**Required work**
Output the complete listing exactly.

**Dataset entries**
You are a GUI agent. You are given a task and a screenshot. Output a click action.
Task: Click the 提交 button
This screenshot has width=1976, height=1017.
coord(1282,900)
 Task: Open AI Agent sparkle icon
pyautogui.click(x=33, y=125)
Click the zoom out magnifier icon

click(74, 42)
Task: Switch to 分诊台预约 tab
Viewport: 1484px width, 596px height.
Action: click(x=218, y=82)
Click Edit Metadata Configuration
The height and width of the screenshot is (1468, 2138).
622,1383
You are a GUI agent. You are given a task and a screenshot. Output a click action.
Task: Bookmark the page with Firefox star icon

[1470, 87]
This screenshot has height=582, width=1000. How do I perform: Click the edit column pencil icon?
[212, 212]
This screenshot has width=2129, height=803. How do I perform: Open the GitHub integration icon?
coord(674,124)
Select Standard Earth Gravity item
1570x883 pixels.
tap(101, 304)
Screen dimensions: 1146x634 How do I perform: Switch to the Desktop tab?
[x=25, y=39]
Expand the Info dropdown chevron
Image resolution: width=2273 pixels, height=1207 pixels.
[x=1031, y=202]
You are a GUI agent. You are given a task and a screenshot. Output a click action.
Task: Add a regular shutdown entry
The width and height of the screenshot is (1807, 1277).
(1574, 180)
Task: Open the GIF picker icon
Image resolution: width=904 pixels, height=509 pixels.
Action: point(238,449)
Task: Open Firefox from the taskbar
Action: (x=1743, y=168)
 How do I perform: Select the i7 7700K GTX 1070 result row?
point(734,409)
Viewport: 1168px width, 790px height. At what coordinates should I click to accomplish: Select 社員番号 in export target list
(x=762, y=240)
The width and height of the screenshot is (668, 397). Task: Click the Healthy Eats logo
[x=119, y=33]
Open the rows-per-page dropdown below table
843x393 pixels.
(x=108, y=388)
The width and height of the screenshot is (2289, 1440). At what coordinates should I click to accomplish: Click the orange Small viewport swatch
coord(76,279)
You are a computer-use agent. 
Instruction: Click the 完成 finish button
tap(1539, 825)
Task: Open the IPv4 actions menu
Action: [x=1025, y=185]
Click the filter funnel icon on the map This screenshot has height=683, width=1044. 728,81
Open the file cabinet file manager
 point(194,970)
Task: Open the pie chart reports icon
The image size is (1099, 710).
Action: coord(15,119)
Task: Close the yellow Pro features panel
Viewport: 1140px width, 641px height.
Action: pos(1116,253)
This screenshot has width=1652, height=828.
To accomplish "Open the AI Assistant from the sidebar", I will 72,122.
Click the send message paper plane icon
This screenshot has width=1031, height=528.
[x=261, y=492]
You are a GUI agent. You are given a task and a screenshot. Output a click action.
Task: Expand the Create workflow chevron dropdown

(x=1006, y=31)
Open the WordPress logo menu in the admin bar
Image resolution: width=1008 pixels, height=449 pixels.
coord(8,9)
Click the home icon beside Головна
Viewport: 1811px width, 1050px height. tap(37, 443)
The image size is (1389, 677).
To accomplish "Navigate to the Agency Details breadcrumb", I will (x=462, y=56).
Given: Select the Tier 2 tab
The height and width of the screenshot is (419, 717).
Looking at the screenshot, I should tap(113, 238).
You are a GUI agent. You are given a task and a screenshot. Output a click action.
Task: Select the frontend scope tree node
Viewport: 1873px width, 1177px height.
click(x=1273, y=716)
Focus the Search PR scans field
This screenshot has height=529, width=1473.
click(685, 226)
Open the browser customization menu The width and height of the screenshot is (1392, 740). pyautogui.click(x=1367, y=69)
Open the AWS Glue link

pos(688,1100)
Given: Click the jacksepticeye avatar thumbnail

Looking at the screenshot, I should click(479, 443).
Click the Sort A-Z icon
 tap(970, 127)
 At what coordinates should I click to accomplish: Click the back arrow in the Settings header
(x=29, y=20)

**Response area**
You are a GUI agent. You are given a task and a screenshot. Output a click action.
Task: Click the 提交 button
This screenshot has width=1976, height=1017.
coord(1282,900)
 Task: Open AI Agent sparkle icon
pyautogui.click(x=33, y=125)
Click the zoom out magnifier icon

click(74, 42)
Task: Switch to 分诊台预约 tab
Viewport: 1484px width, 596px height.
Action: click(x=218, y=82)
Click Edit Metadata Configuration
The height and width of the screenshot is (1468, 2138).
622,1383
You are a GUI agent. You are given a task and a screenshot. Output a click action.
Task: Bookmark the page with Firefox star icon

[1470, 87]
This screenshot has height=582, width=1000. How do I perform: Click the edit column pencil icon?
[212, 212]
This screenshot has width=2129, height=803. How do I perform: Open the GitHub integration icon?
coord(674,124)
Select Standard Earth Gravity item
1570x883 pixels.
tap(101, 304)
Screen dimensions: 1146x634 How do I perform: Switch to the Desktop tab?
[x=25, y=39]
Expand the Info dropdown chevron
Image resolution: width=2273 pixels, height=1207 pixels.
[x=1031, y=202]
You are a GUI agent. You are given a task and a screenshot. Output a click action.
Task: Add a regular shutdown entry
The width and height of the screenshot is (1807, 1277).
(1574, 180)
Task: Open the GIF picker icon
Image resolution: width=904 pixels, height=509 pixels.
Action: point(238,449)
Task: Open Firefox from the taskbar
Action: (x=1743, y=168)
 How do I perform: Select the i7 7700K GTX 1070 result row?
point(734,409)
Viewport: 1168px width, 790px height. At what coordinates should I click to accomplish: Select 社員番号 in export target list
(x=762, y=240)
The width and height of the screenshot is (668, 397). Task: Click the Healthy Eats logo
[x=119, y=33]
Open the rows-per-page dropdown below table
843x393 pixels.
(x=108, y=388)
The width and height of the screenshot is (2289, 1440). At what coordinates should I click to accomplish: Click the orange Small viewport swatch
coord(76,279)
You are a computer-use agent. 
Instruction: Click the 完成 finish button
tap(1539, 825)
Task: Open the IPv4 actions menu
Action: [x=1025, y=185]
Click the filter funnel icon on the map This screenshot has height=683, width=1044. 728,81
Open the file cabinet file manager
 point(194,970)
Task: Open the pie chart reports icon
The image size is (1099, 710).
Action: coord(15,119)
Task: Close the yellow Pro features panel
Viewport: 1140px width, 641px height.
Action: pos(1116,253)
This screenshot has width=1652, height=828.
To accomplish "Open the AI Assistant from the sidebar", I will 72,122.
Click the send message paper plane icon
This screenshot has width=1031, height=528.
[x=261, y=492]
You are a GUI agent. You are given a task and a screenshot. Output a click action.
Task: Expand the Create workflow chevron dropdown

(x=1006, y=31)
Open the WordPress logo menu in the admin bar
Image resolution: width=1008 pixels, height=449 pixels.
coord(8,9)
Click the home icon beside Головна
Viewport: 1811px width, 1050px height. tap(37, 443)
The image size is (1389, 677).
To accomplish "Navigate to the Agency Details breadcrumb", I will (x=462, y=56).
Given: Select the Tier 2 tab
The height and width of the screenshot is (419, 717).
Looking at the screenshot, I should tap(113, 238).
You are a GUI agent. You are given a task and a screenshot. Output a click action.
Task: Select the frontend scope tree node
Viewport: 1873px width, 1177px height.
click(x=1273, y=716)
Focus the Search PR scans field
This screenshot has height=529, width=1473.
click(685, 226)
Open the browser customization menu The width and height of the screenshot is (1392, 740). pyautogui.click(x=1367, y=69)
Open the AWS Glue link

pos(688,1100)
Given: Click the jacksepticeye avatar thumbnail

Looking at the screenshot, I should click(479, 443).
Click the Sort A-Z icon
 tap(970, 127)
 At what coordinates should I click to accomplish: Click the back arrow in the Settings header
(x=29, y=20)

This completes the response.